• [STATED PROBLEM A] List the measures in the bulleted list of the server and storage article below.

Previously in this series, we have looked at filtering and monitoring requirements along with the thorny topic of the cloud. In the final part (for now) we will take a tour through servers and storage for those who want to retain their own hardware.
One interesting omission from the standard (in my opinion at least) is that it does not discuss the use of virtual vs physical server infrastructure. I would imagine that most larger-scale server operations these days would be heavily virtualised but this is generally a good option for most use cases and makes some of the conversations around resilient design considerably less burdensome. It can also be extremely cost-effective when compared to physical server roll-outs and of course, makes any migration to cloud or hybrid solutions easier to implement.
All servers and related storage platforms should continue to work if any single component or service fails
The purpose of this element is to ensure that any onsite technology is as reliable as possible and that the risks of downtime are mitigated and minimised as far as possible. Building truly resilient infrastructure is hard. Like, really hard. I will one day write an article to demonstrate how hard it is to get it right. That said, there are some simple items listed within this standard that will at least get things going in the right direction:
- ensure there are multiple power supplies for servers that have an automatic cutover system in place
- ensure that all key elements are covered by a UPS with at least 30 minutes run-time (of which more below)
- ensure that any disc systems utilise some form of RAID or similar technology such that the loss of a drive can be accommodated with no loss of service
- ensure there are regular backups of the systems and data
- if possible have backup servers in the event of a failure
- ensure that valid manufacturer warranties are in place with service levels that meet business requirements
It goes on to expand on the warranty line with a note that anything not covered by manufacturer warranty should have spares such as fans, power supplies etc. I’d probably go a step further and say that would be a good idea anyway, there is little point waiting for someone to come to site to replace a component you could easily have in stock at low cost. Most manufacturers have schemes to allow staff to be certified to undertake some level of basic component swap as part of the warranty scheme. Also worth noting that having equipment not covered by manufacturer warranty will count against you for Cyber Essentials accreditation purposes.

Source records
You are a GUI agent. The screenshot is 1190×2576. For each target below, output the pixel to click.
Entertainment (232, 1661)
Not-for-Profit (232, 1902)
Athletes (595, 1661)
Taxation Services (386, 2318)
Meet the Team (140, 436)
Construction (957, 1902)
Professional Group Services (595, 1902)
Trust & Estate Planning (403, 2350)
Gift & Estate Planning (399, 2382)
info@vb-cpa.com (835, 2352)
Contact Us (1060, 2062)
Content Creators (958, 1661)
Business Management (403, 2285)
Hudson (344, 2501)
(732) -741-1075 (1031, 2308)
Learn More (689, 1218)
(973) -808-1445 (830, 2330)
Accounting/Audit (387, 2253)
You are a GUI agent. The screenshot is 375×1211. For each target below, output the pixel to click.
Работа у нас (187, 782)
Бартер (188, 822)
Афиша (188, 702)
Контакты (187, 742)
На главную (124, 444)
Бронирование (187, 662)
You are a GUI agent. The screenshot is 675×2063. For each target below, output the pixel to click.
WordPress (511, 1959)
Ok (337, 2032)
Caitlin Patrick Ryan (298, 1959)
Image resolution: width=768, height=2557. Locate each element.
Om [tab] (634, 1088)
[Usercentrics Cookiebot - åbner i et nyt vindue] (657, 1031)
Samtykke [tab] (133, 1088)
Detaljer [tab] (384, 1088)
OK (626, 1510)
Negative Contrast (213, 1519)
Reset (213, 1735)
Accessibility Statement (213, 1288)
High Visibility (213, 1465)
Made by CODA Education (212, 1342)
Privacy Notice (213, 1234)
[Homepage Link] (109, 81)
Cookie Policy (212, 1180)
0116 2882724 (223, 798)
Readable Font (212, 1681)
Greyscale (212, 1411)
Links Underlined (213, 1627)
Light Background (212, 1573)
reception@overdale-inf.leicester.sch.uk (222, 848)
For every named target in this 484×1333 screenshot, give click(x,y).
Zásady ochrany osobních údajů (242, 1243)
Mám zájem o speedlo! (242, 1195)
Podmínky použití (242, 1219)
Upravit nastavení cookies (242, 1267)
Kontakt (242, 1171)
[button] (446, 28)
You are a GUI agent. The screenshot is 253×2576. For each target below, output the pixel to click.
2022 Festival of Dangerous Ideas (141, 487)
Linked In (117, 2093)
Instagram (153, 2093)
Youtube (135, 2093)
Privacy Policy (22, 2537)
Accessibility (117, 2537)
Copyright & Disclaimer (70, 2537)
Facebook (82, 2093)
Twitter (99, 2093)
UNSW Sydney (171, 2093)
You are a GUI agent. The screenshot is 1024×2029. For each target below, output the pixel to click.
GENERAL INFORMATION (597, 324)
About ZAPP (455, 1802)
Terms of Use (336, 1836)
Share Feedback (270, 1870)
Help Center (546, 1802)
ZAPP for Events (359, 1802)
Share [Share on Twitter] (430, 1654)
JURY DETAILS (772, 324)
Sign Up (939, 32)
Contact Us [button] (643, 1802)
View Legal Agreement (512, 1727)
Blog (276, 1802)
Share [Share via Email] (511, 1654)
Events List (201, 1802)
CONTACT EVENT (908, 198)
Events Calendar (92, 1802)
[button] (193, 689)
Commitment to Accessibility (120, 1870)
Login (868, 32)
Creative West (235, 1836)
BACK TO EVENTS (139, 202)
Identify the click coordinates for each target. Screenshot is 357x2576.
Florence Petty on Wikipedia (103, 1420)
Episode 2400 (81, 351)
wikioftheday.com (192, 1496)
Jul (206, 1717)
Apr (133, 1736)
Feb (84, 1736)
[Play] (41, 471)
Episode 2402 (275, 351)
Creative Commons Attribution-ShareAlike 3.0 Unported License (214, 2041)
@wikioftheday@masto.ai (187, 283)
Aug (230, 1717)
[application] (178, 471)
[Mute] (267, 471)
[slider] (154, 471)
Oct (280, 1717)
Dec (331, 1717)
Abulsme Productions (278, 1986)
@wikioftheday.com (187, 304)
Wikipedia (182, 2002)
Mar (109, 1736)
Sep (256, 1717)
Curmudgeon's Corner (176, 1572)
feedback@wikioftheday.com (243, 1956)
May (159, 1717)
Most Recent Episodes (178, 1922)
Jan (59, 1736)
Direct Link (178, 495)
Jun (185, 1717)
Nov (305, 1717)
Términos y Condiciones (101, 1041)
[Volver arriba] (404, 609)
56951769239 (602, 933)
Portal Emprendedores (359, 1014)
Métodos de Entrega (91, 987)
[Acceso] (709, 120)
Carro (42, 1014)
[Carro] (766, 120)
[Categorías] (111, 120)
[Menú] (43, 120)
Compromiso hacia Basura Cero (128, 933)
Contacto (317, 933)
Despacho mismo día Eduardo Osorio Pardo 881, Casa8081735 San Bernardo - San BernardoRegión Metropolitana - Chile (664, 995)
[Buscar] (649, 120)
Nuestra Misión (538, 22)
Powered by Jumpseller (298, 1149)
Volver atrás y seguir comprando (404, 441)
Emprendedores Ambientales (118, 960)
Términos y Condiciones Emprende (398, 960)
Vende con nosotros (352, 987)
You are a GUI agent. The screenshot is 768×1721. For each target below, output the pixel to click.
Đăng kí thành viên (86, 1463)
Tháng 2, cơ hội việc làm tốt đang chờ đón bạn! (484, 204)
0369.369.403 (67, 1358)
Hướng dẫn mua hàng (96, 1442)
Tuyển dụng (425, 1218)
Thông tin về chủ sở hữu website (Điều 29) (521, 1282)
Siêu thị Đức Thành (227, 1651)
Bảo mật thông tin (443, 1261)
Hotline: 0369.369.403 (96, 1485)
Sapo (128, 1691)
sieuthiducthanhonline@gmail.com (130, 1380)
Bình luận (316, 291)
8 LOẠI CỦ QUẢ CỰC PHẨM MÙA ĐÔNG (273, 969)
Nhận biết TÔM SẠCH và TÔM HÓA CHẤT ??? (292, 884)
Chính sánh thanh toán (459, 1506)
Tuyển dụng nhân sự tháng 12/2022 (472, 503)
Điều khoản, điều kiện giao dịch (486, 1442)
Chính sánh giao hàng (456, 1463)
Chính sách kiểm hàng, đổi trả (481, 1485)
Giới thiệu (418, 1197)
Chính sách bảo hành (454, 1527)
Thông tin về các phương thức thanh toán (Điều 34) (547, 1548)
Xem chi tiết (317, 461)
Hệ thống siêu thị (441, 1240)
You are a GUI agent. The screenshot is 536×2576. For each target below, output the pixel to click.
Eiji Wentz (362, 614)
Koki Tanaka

• [STATED PROBLEM B] Please duplicate the source entries above, from the line with "May (159, 1717)" up to and including the last line of the entries.

• [SOLUTION A]
- Multiple power supplies for servers, with an automatic cutover system in place
- A UPS with at least 30 minutes run-time covering all key elements
- RAID or similar technology on disc systems, so the loss of a drive can be accommodated with no loss of service
- Regular backups of the systems and data
- Backup servers in the event of a failure, if possible
- Valid manufacturer warranties with service levels that meet business requirements

• [SOLUTION B]
May (159, 1717)
Most Recent Episodes (178, 1922)
Jan (59, 1736)
Direct Link (178, 495)
Jun (185, 1717)
Nov (305, 1717)
Términos y Condiciones (101, 1041)
[Volver arriba] (404, 609)
56951769239 (602, 933)
Portal Emprendedores (359, 1014)
Métodos de Entrega (91, 987)
[Acceso] (709, 120)
Carro (42, 1014)
[Carro] (766, 120)
[Categorías] (111, 120)
[Menú] (43, 120)
Compromiso hacia Basura Cero (128, 933)
Contacto (317, 933)
Despacho mismo día Eduardo Osorio Pardo 881, Casa8081735 San Bernardo - San BernardoRegión Metropolitana - Chile (664, 995)
[Buscar] (649, 120)
Nuestra Misión (538, 22)
Powered by Jumpseller (298, 1149)
Volver atrás y seguir comprando (404, 441)
Emprendedores Ambientales (118, 960)
Términos y Condiciones Emprende (398, 960)
Vende con nosotros (352, 987)
You are a GUI agent. The screenshot is 768×1721. For each target below, output the pixel to click.
Đăng kí thành viên (86, 1463)
Tháng 2, cơ hội việc làm tốt đang chờ đón bạn! (484, 204)
0369.369.403 (67, 1358)
Hướng dẫn mua hàng (96, 1442)
Tuyển dụng (425, 1218)
Thông tin về chủ sở hữu website (Điều 29) (521, 1282)
Siêu thị Đức Thành (227, 1651)
Bảo mật thông tin (443, 1261)
Hotline: 0369.369.403 (96, 1485)
Sapo (128, 1691)
sieuthiducthanhonline@gmail.com (130, 1380)
Bình luận (316, 291)
8 LOẠI CỦ QUẢ CỰC PHẨM MÙA ĐÔNG (273, 969)
Nhận biết TÔM SẠCH và TÔM HÓA CHẤT ??? (292, 884)
Chính sánh thanh toán (459, 1506)
Tuyển dụng nhân sự tháng 12/2022 (472, 503)
Điều khoản, điều kiện giao dịch (486, 1442)
Chính sánh giao hàng (456, 1463)
Chính sách kiểm hàng, đổi trả (481, 1485)
Giới thiệu (418, 1197)
Chính sách bảo hành (454, 1527)
Thông tin về các phương thức thanh toán (Điều 34) (547, 1548)
Xem chi tiết (317, 461)
Hệ thống siêu thị (441, 1240)
You are a GUI agent. The screenshot is 536×2576. For each target below, output the pixel to click.
Eiji Wentz (362, 614)
Koki Tanaka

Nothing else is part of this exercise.